**Цель задания**
Перепишите участок отрывка о детстве с «Примерно в то» по «всегда только меня.» включительно, поставив «ружьями» вместо «пистолетами».

С половой зрелостью ко мне пришли первые мигрени. Моя мать тоже от них страдала. Раз или два в неделю она приходила с работы рано и запиралась в своей комнате в темноте. Бабушка клала ей на голову что-то холодное – замороженный кусок мяса, картошку или огурец, – и всем было запрещено производить какие-либо звуки в квартире. Даница, конечно, никогда не жаловалась – такова была ее спартанская решимость.

Я не могла проверить, насколько болезненными были мои мигрени, – мать никогда не рассказывала про свои и никогда не проявляла сочувствия ко мне. Приступы длились целые сутки. Я лежала в постели, изредка выбегая в ванную, чтобы поблевать и опорожнить кишечник одновременно. От этого боль только усиливалась. Я приучала себя лежать неподвижно в определенной позе – рука на лбу, ноги полностью вытянуты, голова наклонена определенным образом. Казалось, это немного облегчало агонию. Так я начала учиться принимать и преодолевать боль и страх.

Примерно в то же время в шкафу под простынями я обнаружила документы о разводе родителей. Но еще три года они продолжали жить вместе, в аду, продолжая спать в одной спальне с пистолетами у изголовья. Ужаснее всего было, когда отец возвращался домой посреди ночи, мать приходила в бешенство, и они начинали лупить друг друга. Потом она прибегала в мою спальню, выдергивала меня из постели и держала перед собой как щит, чтобы он прекратил ее бить. Она никогда не выволакивала моего брата, всегда только меня.


Мой брат Велимир. 1962


Даже сейчас я не переношу, когда кто-то повышает голос со злости. Когда это происходит, я просто столбенею. Как будто от инъекции – я просто не могу пошевелиться. Это автоматическая реакция. Я могу разозлиться и сама, но на то, чтобы начать кричать от злости, мне нужно время. Это требует огромных затрат энергии. Я иногда кричу в своих работах, это один из способов избавиться от собственных демонов. Но это не то же самое, что кричать на кого-то.

Мой отец продолжал быть мне другом, а мать все больше становилась врагом. Когда мне было четырнадцать, она стала югославским послом ЮНЕСКО в Париже, и ей приходилось оставаться там месяцами. Когда она уехала в первый раз, отец принес в гостиную большие гвозди, взобрался на стремянку и забил их в потолок. Штукатурка была везде! На гвозди он повесил качели для нас с братом – мы были в восторге. Мы были на небесах – это была абсолютная свобода. Мать вернулась и взорвалась, увидев это. Качели сняли.

На мой четырнадцатый день рождения отец подарил мне оружие. Это был красивый маленький пистолет с рукояткой цвета слоновой кости и серебряным стволом с гравировкой. «Чтобы носить в твоей сумочке», – объяснил он. Я так никогда и не поняла, шутил он или нет. Он хотел, чтобы я научилась стрелять, поэтому я пошла в лес и пару раз выстрелила, потом случайно уронила пистолет в глубокий снег. Найти его я уже не смогла.

Еще, когда мне было четырнадцать, отец взял меня с собой в стрип-клуб. Это было дико непозволительно, но я не задавала вопросов.

Я хотела нейлоновые чулки, запретную вещь, по понятиям моей матери, – только проститутки носили такие. Отец купил мне чулки. Мать выбросила их в окно. Я знала, что с его стороны это была взятка, чтобы я любила его и не рассказывала матери о его выходках, но мать и так знала обо всем.

Она запрещала нам с братом приводить домой друзей, потому что до смерти боялась микробов. Мы были такими стеснительными, другие дети дразнили нас.

Однажды моя школа участвовала в программе обмена учениками с Хорватией. Я жила у хорватской девочки в Загребе – у нее была самая замечательная семья. Ее родители любили друг друга и своих детей, во время еды они вместе садились за стол, разговаривали и много смеялись. Потом девочка приехала в мою семью – и я была в ужасе. Мы не разговаривали. Мы не смеялись. Мы даже не собирались вместе. Мне было так стыдно за себя, за свою семью, за полное отсутствие любви в моем доме – это чувство стыда было сжигающим, словно ад.

**Строки данных**
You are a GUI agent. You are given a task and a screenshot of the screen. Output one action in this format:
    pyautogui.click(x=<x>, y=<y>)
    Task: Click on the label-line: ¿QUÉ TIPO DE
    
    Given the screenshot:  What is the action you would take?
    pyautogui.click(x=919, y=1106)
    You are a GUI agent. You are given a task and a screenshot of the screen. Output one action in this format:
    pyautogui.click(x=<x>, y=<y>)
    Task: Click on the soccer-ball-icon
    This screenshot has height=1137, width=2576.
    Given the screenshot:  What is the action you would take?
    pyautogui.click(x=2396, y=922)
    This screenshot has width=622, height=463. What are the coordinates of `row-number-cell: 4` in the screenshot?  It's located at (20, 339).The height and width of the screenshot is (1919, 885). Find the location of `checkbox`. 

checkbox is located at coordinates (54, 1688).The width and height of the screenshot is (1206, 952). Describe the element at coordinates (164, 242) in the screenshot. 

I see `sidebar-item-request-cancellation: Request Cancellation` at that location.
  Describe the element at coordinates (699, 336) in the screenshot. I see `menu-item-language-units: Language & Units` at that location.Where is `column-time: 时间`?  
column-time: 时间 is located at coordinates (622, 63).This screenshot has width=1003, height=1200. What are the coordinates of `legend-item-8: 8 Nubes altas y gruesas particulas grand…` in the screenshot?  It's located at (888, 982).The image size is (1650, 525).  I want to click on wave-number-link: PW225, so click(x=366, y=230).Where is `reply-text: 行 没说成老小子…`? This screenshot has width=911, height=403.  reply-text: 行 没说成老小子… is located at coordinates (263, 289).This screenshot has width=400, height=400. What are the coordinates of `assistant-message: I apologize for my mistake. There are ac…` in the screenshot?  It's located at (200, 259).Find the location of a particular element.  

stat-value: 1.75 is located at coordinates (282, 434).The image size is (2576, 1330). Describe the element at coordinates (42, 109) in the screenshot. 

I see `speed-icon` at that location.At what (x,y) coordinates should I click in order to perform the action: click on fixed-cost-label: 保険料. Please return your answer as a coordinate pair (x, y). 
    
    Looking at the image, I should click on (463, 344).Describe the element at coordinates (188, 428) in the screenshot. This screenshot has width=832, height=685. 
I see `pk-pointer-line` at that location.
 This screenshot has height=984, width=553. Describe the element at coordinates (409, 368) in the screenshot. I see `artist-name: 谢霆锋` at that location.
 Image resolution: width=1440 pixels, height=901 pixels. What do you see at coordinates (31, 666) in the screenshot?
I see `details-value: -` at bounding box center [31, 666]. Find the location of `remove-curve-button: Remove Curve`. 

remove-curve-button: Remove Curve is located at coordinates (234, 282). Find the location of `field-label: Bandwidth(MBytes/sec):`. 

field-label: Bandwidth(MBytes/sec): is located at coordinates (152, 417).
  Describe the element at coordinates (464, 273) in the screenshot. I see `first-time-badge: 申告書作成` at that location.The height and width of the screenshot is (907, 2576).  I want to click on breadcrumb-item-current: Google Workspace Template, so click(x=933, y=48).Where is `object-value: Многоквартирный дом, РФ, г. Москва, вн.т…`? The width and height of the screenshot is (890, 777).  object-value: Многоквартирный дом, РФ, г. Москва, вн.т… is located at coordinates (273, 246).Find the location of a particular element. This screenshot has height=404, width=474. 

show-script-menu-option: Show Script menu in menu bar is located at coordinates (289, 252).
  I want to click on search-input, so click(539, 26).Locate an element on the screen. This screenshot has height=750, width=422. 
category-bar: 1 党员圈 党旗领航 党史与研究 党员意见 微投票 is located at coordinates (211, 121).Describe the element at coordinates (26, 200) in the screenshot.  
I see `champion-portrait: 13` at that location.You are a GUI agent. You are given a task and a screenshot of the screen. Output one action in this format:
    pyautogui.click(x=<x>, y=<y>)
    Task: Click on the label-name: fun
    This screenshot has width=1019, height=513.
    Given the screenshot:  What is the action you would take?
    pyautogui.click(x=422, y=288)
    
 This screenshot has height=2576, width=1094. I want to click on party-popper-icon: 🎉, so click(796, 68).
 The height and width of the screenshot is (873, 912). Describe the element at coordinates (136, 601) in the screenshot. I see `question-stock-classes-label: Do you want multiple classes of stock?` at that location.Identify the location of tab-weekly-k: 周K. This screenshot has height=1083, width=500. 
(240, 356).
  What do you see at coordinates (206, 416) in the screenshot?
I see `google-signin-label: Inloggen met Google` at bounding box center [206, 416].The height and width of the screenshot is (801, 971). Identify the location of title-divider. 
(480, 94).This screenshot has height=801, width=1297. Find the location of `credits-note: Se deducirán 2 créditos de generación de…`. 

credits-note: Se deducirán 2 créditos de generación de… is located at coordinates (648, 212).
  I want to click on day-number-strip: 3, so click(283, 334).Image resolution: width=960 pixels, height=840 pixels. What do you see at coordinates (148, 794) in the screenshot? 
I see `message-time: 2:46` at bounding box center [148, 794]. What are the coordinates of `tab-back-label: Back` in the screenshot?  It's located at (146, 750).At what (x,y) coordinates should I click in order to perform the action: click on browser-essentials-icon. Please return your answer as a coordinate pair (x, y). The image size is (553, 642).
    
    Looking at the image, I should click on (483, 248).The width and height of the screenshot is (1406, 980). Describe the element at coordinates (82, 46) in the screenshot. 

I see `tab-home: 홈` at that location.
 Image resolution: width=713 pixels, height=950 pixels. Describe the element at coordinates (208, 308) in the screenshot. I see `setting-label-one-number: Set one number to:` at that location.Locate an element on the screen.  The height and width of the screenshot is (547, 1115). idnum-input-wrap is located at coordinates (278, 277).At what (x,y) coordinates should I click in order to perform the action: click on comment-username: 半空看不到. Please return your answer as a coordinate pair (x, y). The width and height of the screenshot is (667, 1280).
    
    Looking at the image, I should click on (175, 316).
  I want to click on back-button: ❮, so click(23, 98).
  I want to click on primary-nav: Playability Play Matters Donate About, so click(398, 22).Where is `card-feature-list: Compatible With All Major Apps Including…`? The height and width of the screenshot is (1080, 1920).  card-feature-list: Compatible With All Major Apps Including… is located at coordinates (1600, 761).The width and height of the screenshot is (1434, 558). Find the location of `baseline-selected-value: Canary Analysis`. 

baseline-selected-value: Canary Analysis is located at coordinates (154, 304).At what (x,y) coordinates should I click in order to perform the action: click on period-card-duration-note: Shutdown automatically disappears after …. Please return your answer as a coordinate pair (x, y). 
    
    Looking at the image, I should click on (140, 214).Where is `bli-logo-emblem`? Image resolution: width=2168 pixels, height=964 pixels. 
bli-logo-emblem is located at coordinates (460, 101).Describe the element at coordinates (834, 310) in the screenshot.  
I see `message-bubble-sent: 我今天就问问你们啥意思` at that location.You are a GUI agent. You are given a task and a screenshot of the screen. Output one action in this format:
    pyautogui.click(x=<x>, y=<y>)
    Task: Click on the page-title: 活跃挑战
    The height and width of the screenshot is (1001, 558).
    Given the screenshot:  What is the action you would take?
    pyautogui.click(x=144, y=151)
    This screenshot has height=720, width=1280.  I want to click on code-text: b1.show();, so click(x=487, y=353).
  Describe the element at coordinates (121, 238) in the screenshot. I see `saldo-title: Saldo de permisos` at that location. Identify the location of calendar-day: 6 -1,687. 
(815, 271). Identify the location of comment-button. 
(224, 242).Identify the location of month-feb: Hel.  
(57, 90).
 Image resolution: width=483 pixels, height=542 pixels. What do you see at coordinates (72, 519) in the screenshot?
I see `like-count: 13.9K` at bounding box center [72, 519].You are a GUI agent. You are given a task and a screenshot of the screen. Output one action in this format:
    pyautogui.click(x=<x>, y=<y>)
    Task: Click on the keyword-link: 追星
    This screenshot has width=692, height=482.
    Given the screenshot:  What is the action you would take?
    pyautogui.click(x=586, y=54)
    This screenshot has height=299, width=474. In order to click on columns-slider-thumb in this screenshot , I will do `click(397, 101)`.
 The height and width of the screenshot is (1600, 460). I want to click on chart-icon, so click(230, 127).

**Результат задания**
Примерно в то же время в шкафу под простынями я обнаружила документы о разводе родителей. Но еще три года они продолжали жить вместе, в аду, продолжая спать в одной спальне с ружьями у изголовья. Ужаснее всего было, когда отец возвращался домой посреди ночи, мать приходила в бешенство, и они начинали лупить друг друга. Потом она прибегала в мою спальню, выдергивала меня из постели и держала перед собой как щит, чтобы он прекратил ее бить. Она никогда не выволакивала моего брата, всегда только меня.